Roth
"Meilenstein für Rother Stadtentwicklung"

Leoni zieht aus der Innenstadt an die Lände – 70 Millionen Euro für modernste Kabelfabrik Europas

23.03.2015 | Stand 02.12.2020, 21:30 Uhr
Der alte Standort an der Stieberstraße soll Ende 2018 geräumt werden - für Roth die einmalige Chance zur Stadtentwicklung. Ab 2020 sollen hier Wohnhäuser entstehen. - Foto: Leoni −Foto: Leoni

Roth (HK) Das nennt man eine Win-win-Situation: Die Leoni AG, weltweit größter Kabelhersteller, baut an der Rother Lände die modernste Fabrik Europas. Die Stadt Roth erhält im Gegenzug einen neuen Stadtteil zwischen Rednitz und Schloss Ratibor. Gestern wurden die Verträge unterzeichnet.

Der Ort war trefflich gewählt: Der Markgrafensaal von Schloss Ratibor ist praktisch der Ursprung des Rother Drahtzugs. Im 18. Jahrhundert produzierte hier Johann Philipp Stieber. Gestern unterschrieben an gleicher Stelle ein strahlender Rother Bürgermeister Ralph Edelhäußer und ein gelöster Klaus Probst, Vorstandsvorsitzender der Leoni AG, die Kaufverträge. Leoni hat sich damit 134 000 Quadratmeter Fläche am Rother Hafen gesichert. „Wir wollen dort das modernste Kabelwerk Europas bauen“, sagt Probst. Für Mitte 2016 ist die Grundsteinlegung für die „Fabrik der Zukunft“ geplant, 2019 soll das Werk den Betrieb aufnehmen. Rund 70 Millionen Euro wird der Umzug auf die grüne Wiese kosten, alleine 40 Millionen der Neubau. Rund 800 Beschäftigte sollen hier in Produktion, Vertrieb und Entwicklung arbeiten.

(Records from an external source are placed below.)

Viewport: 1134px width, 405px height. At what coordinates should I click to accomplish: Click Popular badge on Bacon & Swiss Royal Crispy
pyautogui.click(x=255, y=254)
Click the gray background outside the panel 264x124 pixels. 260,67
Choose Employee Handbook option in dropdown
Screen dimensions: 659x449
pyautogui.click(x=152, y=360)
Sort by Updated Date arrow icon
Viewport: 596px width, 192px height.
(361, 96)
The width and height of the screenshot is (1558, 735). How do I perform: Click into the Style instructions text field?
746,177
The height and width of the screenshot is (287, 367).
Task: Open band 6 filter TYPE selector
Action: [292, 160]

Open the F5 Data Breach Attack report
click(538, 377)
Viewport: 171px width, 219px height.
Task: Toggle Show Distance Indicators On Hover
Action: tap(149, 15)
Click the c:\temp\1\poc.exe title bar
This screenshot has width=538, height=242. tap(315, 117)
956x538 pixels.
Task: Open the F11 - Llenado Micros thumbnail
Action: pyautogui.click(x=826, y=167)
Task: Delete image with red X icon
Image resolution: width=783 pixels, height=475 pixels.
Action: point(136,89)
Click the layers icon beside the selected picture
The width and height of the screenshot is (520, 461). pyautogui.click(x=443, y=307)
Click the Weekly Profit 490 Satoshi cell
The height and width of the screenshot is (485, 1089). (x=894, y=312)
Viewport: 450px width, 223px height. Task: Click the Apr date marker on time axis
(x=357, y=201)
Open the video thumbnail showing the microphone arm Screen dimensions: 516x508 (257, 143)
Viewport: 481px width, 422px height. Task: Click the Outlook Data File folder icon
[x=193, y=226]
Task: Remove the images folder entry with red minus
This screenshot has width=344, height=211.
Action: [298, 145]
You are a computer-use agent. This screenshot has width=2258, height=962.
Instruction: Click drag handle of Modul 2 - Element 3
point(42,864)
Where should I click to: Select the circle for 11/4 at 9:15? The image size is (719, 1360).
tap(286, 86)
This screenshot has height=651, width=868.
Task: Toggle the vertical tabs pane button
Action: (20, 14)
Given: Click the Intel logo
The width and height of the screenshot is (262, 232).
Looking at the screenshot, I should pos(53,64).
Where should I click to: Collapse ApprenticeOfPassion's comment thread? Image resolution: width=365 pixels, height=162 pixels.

Ende 2018 wird der alte Standort an der Rednitz geräumt sein. Für Roth die große Chance, einen neuen Stadtteil zu schaffen, der so groß ist wie die gesamte Innenstadt. „Ein Meilenstein für die Stadtentwicklung“, jubelt Edelhäußer. „Nur ein Schritt“, schränkt Probst ein. Doch Edelhäußer fantasiert schon weiter. „Wohnen im Leoni-Park“, das wäre sein Slogan für das Areal, „und Leoni zahlt nicht nur das Schild dazu“. Doch frühestens im Jahr 2020 werden die ersten Häuser auf dem alten Fabrikgelände stehen. „Die Industriebrache muss entsprechend überplant werden“, sagt Edelhäußer. „Es ist eine klassische Konversionsfläche mitten in der Innenstadt.“ Die Lage zwischen Schloss Ratibor und Rednitz sei „traumhaft“. Stadtbaumeisterin Lydia Kartmann sieht die Fläche als „prädestiniert für den Wohnbau“ an. „Wir werden den Talraum in die Stadt holen“, verspricht sie.

„Es ist kein einfaches Projekt“, sagt Leoni-Chef Klaus Probst. Die Pläne für den Umzug sind alt. Schon in den 1990er Jahren dachte man über die Optimierung des alten Standorts nach. Damals war Probst selbst Leiter der Rother Fabrik. Manche Gebäude an der Stieberstraße sind fast 100 Jahre alt, das jüngste 25 Jahre. Immer wieder wurde angebaut und gestückelt. Das stellt Arbeitsabläufe und Logistik vor große Herausforderungen. Vor dem Werkstor neben der Kulturfabrik stauen sich die Lastwagen, die neues Material bringen. So ist man international nicht mehr wettbewerbsfähig.

Kein Umbau könnte all diese Probleme beseitigen. „Nur ein großer Schritt kam infrage“, sagt Probst. 2008 entstand dann die Idee, „die Fabrik ein paar Kilometer nach Osten zu tragen“, so Probst. Doch die Lehman-Pleite und der Einbruch in der Automobilbranche verhinderten die Umsetzung. Das Millionenprojekt wurde auf Eis gelegt, aber nicht beerdigt.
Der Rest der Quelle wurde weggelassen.